NOT PRECEDENTIAL
UNITED STATES COURT OF APPEALS FOR THE THIRD CIRCUIT ___________
No. 24-1136 __________
GILBERT M. MARTINEZ, Appellant
v.
THE COMMONWEALTH OF PENNSYLVANIA DEPARTMENT OF TRANSPORTATION; LAURELDALE POLICE DEPARTMENT ____________________________________
On Appeal from the United States District Court for the Eastern District of Pennsylvania (E.D. Pa. Civil Action No. 5:23-cv-02826) District Judge: Honorable Paul S. Diamond ____________________________________
Submitted Pursuant to Third Circuit LAR 34.1(a) March 4, 2025 Before: RESTREPO, MATEY, and CHUNG, Circuit Judges
(Opinion filed: March 7, 2025) ___________
OPINION * ___________
PER CURIAM
Appellant Gilbert Martinez, proceeding pro se, appeals the District Court’s order
denying his motion to remand and granting the defendants’ motions to dismiss his civil
* This disposition is not an opinion of the full Court and pursuant to I.O.P. 5.7 does not constitute binding precedent. action. He also appeals the denial of his motion under Federal Rule of Civil Procedure
60(b) to vacate that judgment. For the reasons that follow, we will affirm the judgment
of the District Court.
In June 2023, Martinez filed a civil action in the Berks County Court of Common
Pleas against the Pennsylvania Department of Transportation (“PennDOT”) and the
Laureldale Police Department. The operative amended complaint alleged that the
defendants, in connection with a March 2023 traffic stop, violated Martinez’s rights
under “the 4th, 5th, 7th, 8th, 9th, [and] 14th Amendments of the U.S. Constitution, The
Due Process Clause, and Equal protection of the laws.” D.Ct. ECF No. 1-3 at 2. In
addition to monetary damages under 42 U.S.C. § 1983, Martinez sought declaratory relief
and to strike the judgment of the state magistrate judge relating to his traffic citations.
The Laureldale Police Department, with the consent of PennDOT, removed the
action to federal court, after which both defendants moved to dismiss.

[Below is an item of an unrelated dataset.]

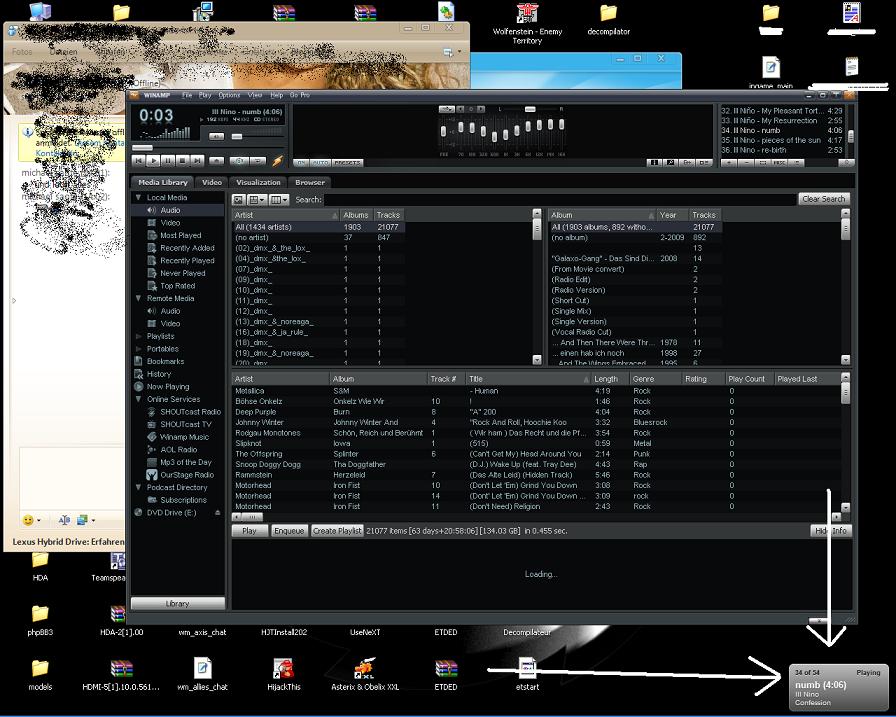
Task: Switch to the Visualization tab
Action: [258, 183]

Martinez did not
respond to the motions to dismiss. Instead, he filed a motion to remand arguing, inter
alia, that the removal was untimely and that the District Court lacked subject matter
jurisdiction because his action arose under state law. Martinez also argued that remand
was required because the notice of removal failed to include “a complete record … of all
pleadings, and court orders in the case” as required by 28 U.S.C. § 1446(a). D.Ct. ECF
No. 9 at 4; 28 U.S.C. § 1446(a) (requiring the filing of “a copy of all process, pleadings,
and orders served upon such defendant or defendants in such action”). The Laureldale
2 Police Department, as the removing party, filed a response in opposition to the motion to
remand, but only after being ordered to do so by the District Court.

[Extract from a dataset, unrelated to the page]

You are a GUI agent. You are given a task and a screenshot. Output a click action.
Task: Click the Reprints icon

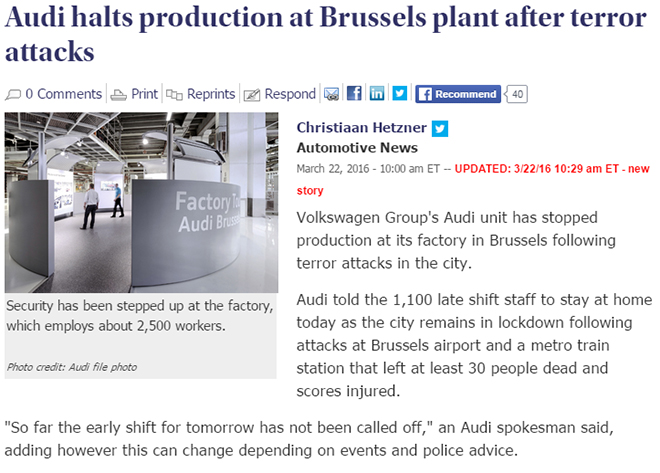coord(174,95)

The District Court denied the motion to remand, concluding that subject matter
jurisdiction was proper, and that removal was timely. It did not address Martinez’s
assertion that the notice of removal failed to comply with § 1446(a). The District Court
also granted the defendants’ motions to dismiss, dismissing the claims against PennDOT
with prejudice. The claims against the Laureldale Police Department were dismissed in
part without prejudice, and Martinez was given an opportunity to file an amended
complaint. He was warned that the failure to do so by a specific date would result in the
dismissal of all claims with prejudice.
Martinez never filed an amended complaint. Instead, he filed a motion to void or
vacate the judgment pursuant to Rule 60(b), reiterating his previously advanced
arguments regarding remand. He further asserted that the District Court abused its
discretion and violated Federal Rule of Civil Procedure 6(b) 1 and Local Rule 7.1 by sua
sponte ordering the Laureldale Police Department to respond to the motion to remand
after they failed to do so. The District Court denied the motion.
Martinez appeals both the judgment of the District Court denying his motion for
remand and dismissing his civil action and the denial of his Rule 60(b) motion. He
asserts that the District Court erred in denying remand because there is no federal
1 Martinez actually references Rule 7(b), but it is Rule 6(b) that governs extensions of time. 3 question jurisdiction over his claims, and because the notice of removal was both
untimely and failed to include a copy of all process and pleadings filed in the state court.
He further asserts that the District Court abused its discretion by sua sponte directing the
Laureldale Police Department to respond to his motion to remand after the time in which
to respond had already expired. 2
We have jurisdiction under 28 U.S.C. § 1291. 3 “We exercise plenary review over
the denial of a motion to remand to the extent that the underlying basis is a legal
question.” Encompass Ins. Co. v. Stone Mansion Rest. Inc., 902 F.3d 147, 151 (3d Cir.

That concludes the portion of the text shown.